В данном случае дело усугублялось тем, что Тегол и впрямь готовился к подрывной деятельности. Одной из первых жертв нового режима стала Гильдия крысоловов. Карос Инвиктад, куратор Патриотистов, сделал ход в первый же день на новой должности, отправив сотню агентов в Крысий дом, скромную штаб-квартиру Гильдии, где и были произведены аресты десятков крысоловов, оказавшихся позже (все до единого) иллюзиями, – эта подробность, разумеется, не разглашалась, дабы не вызвать хор насмешек над грозными Патриотистами.

В конце концов, у тирании нет чувства юмора. Слишком упивается собственной важностью. Поэтому неизбежно возникает непреодолимый соблазн – разве это не извиняет мои нечастые шутки? Увы, Патриотистам не хватает гибкости в таких вопросах; смертельное оружие против них – саркастическая насмешка, и им это известно.

Перейдя канал Квилласа по небольшому мосту, Тегол попал в менее помпезный северный район и нырнул в кривой тенистый переулок, бывший прежде грязной улицей – до изобретения четырехколесных фургонов и парной упряжи. Вместо обычных для такого проулка хибар и тайных ходов здесь стояли лавчонки, которые с виду почти не изменились за последние лет семьсот. В первом справа, «Полутопорном храме трав», воняющем, как переполненная сточная канава, можно было обнаружить ведьму со сморщенной физиономией, живущую в выгребной яме; а драгоценные растения росли на берегу или прямо в кишащем насекомыми водоеме. Поговаривали, что ведьма так и родилась в этой жиже и человек она только наполовину, что ее мать родилась там же, и мать ее матери, и так далее. Правдивость таких заявлений принималась без вопросов – Тегол и представить не мог, чтобы разумный человек – и даже неразумный – добровольно согласился на такое погружение.

Напротив «Полутопора» находилась узкая дверь в лавчонку, торгующую короткими отрезками веревки и деревянными шестами в полтора человеческих роста. Тегол понятия не имел, как может выживать настолько узкоспециализированное предприятие, особенно на таком слабом, ограниченном рынке, однако эта самая дверь оставалась открытой почти шесть веков и запиралась только на ночь – с помощью короткой веревки и деревянного шеста.

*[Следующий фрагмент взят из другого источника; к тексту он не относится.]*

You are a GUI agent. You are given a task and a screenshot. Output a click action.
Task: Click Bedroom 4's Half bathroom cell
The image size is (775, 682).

Ассортимент в лавчонках дальше по переулку объединяла лишь необычность. Деревянные столбы и колышки в одной, сандалии-тапочки – в другой, в третьей – строго тапочки. Лавочка, где продавались протекающие горшки – вовсе не бракованные; все горшки были намеренно сделаны протекающими – с точно рассчитанным расходом; где-то продавались неоткрываемые коробки; где-то – ядовитые краски. Керамические зубы, бутылочки, наполненные мочой беременных женщин, громадные амфоры с мертвыми беременными внутри; экскременты ожиревших боровов; миниатюрные домашние животные: собачки, кошки, птички и всевозможные грызуны – все уменьшенные в размерах с помощью тщательного отбора поколение за поколением; Тегол видел сторожевых собак не выше его лодыжки; миленькие и визгливые, они, вероятно, вселяли ужас в мышек с ноготок и кошек, которых пожилые женщины носили на большом пальце ноги с помощью хитроумной петельки на сандалии-тапочке.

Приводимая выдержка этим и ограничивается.